==== PROVIDED TEXT ====
You’re currently the Donna Karan Professor of Design at Parsons in NYC, can you tell us what that entails and how you got the gig?

Following a global search, I was hired by Parsons School of Design and relocated to New York City in 2008 to undertake a newly created position. The inaugural Donna Karan Professor of Fashion and my role as the founding Director of the MFA Fashion Design & Society (MAFDS) program was made possible through an endowment made by Donna Karan personally to the University. I was hired as a Full Professor on an expedited tenure track where I was awarded Tenure in 2012. To better understand why this role was created it was important to understand the paradigm shift that was needed within the US fashion education system. The MFA FDS program has had a wide and measurable impact in the field and this program changed the way fashion is perceived in the US from a global perspective. My main role at that point was to write, develop, promote and recruit for the new MAFDS program which launched in Fall 2010. My own ideas around fashion thinking were critical to how the whole program was curated and ultimately how I hired creative talent; filmmakers, photographers, artists, choreographers, curators, creative entrepreneurs as well as academics working within the realm of fashion. I still hold the title but I left the MFA FDS program, the School of Fashion and moved to the School of Art and Design History and Theory in 2023.
==== DATASET CONTENT ====
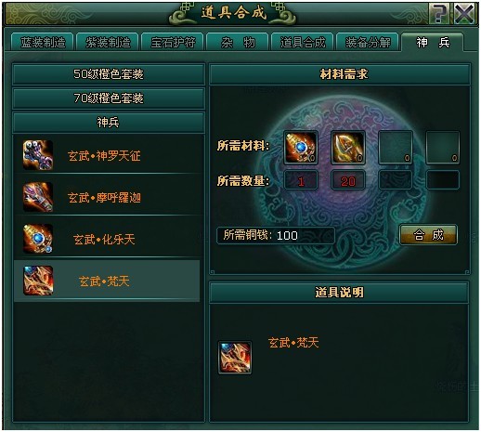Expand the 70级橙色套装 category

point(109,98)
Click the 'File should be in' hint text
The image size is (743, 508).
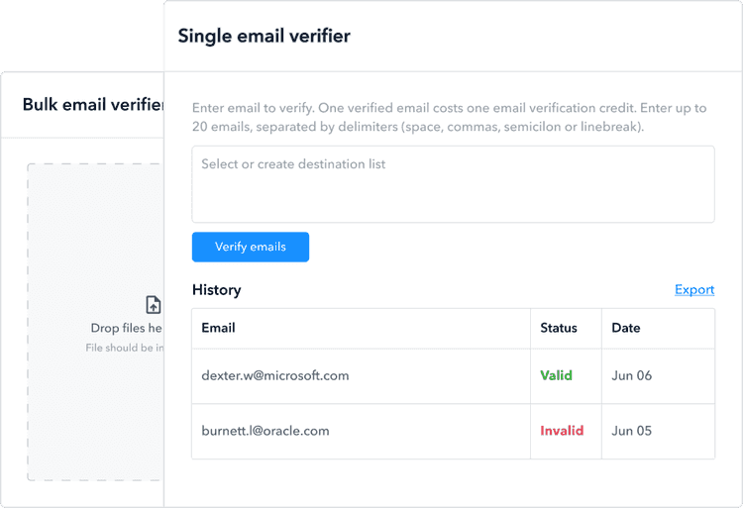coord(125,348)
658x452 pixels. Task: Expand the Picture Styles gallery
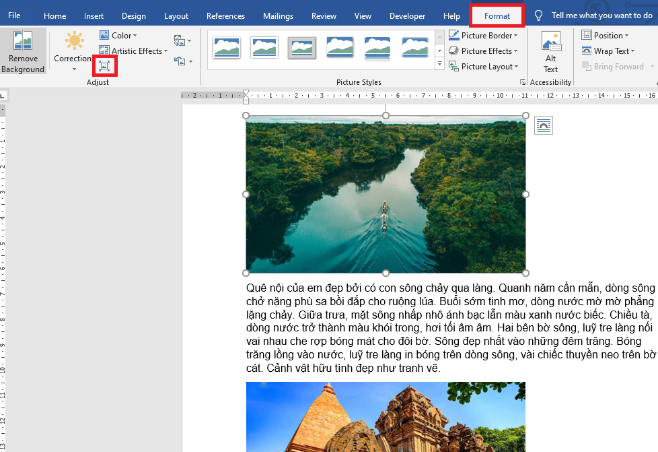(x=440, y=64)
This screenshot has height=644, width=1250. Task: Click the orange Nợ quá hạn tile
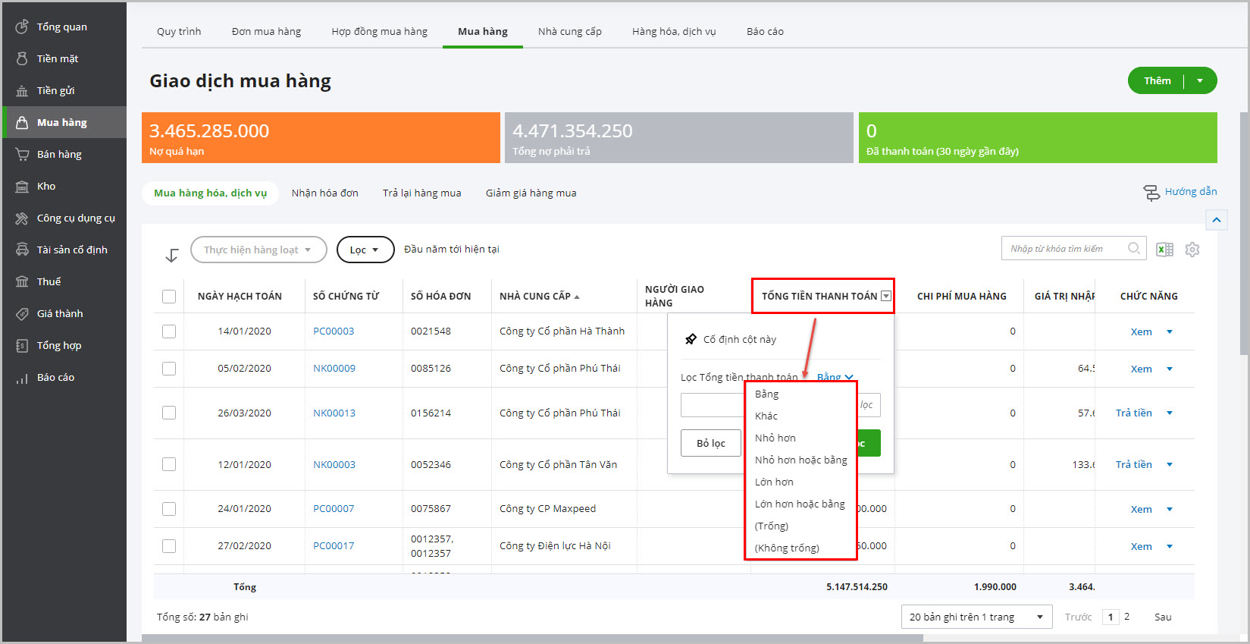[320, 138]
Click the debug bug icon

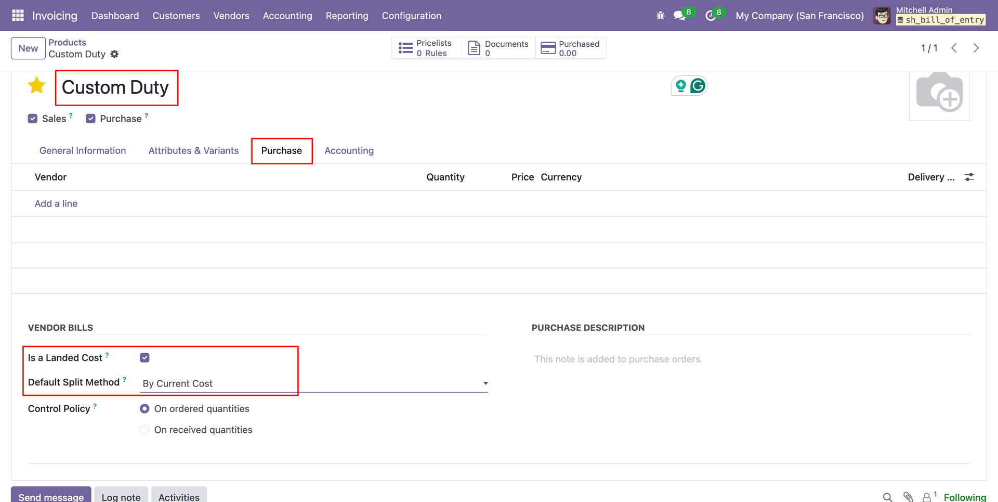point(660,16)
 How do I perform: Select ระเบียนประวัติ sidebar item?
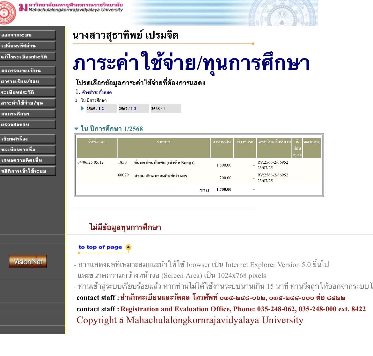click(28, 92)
====
==== DATASET CONTENT ====
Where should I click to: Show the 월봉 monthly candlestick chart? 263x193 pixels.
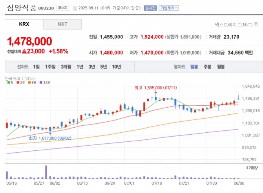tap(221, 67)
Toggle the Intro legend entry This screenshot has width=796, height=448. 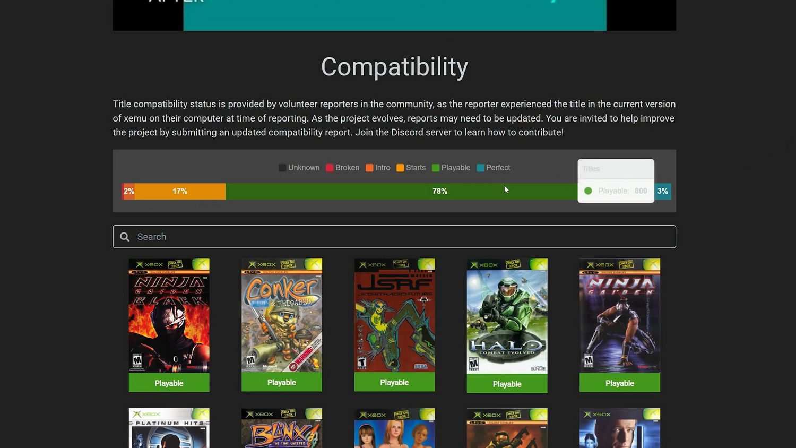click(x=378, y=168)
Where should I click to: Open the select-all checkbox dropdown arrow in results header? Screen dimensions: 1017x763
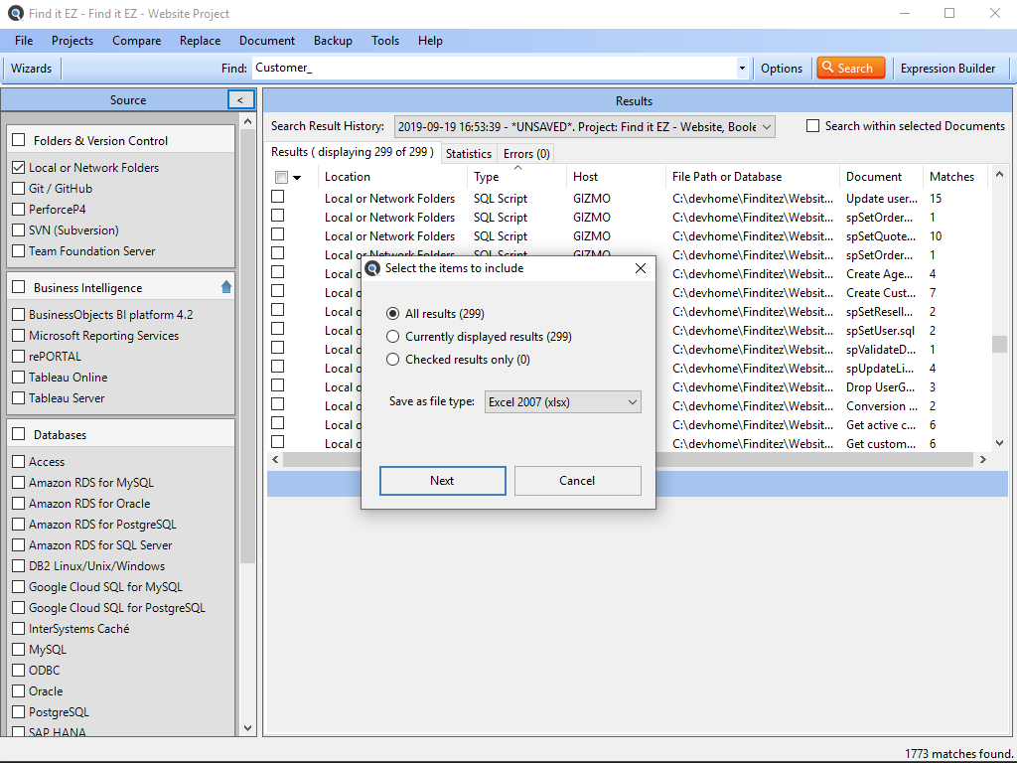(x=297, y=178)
====
==== DATASET CONTENT ====
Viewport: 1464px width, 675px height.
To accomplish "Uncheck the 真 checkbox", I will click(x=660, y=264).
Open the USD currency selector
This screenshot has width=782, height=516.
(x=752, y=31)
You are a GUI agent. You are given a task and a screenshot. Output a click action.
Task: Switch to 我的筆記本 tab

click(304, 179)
====
* WHAT YOU SHOULD DO *
Duplicate the full interview text about the Donna Karan Professor of Design role at Parsons, word for word.

* SOLUTION TO THE PROBLEM *
You’re currently the Donna Karan Professor of Design at Parsons in NYC, can you tell us what that entails and how you got the gig?

Following a global search, I was hired by Parsons School of Design and relocated to New York City in 2008 to undertake a newly created position. The inaugural Donna Karan Professor of Fashion and my role as the founding Director of the MFA Fashion Design & Society (MAFDS) program was made possible through an endowment made by Donna Karan personally to the University. I was hired as a Full Professor on an expedited tenure track where I was awarded Tenure in 2012. To better understand why this role was created it was important to understand the paradigm shift that was needed within the US fashion education system. The MFA FDS program has had a wide and measurable impact in the field and this program changed the way fashion is perceived in the US from a global perspective. My main role at that point was to write, develop, promote and recruit for the new MAFDS program which launched in Fall 2010. My own ideas around fashion thinking were critical to how the whole program was curated and ultimately how I hired creative talent; filmmakers, photographers, artists, choreographers, curators, creative entrepreneurs as well as academics working within the realm of fashion. I still hold the title but I left the MFA FDS program, the School of Fashion and moved to the School of Art and Design History and Theory in 2023.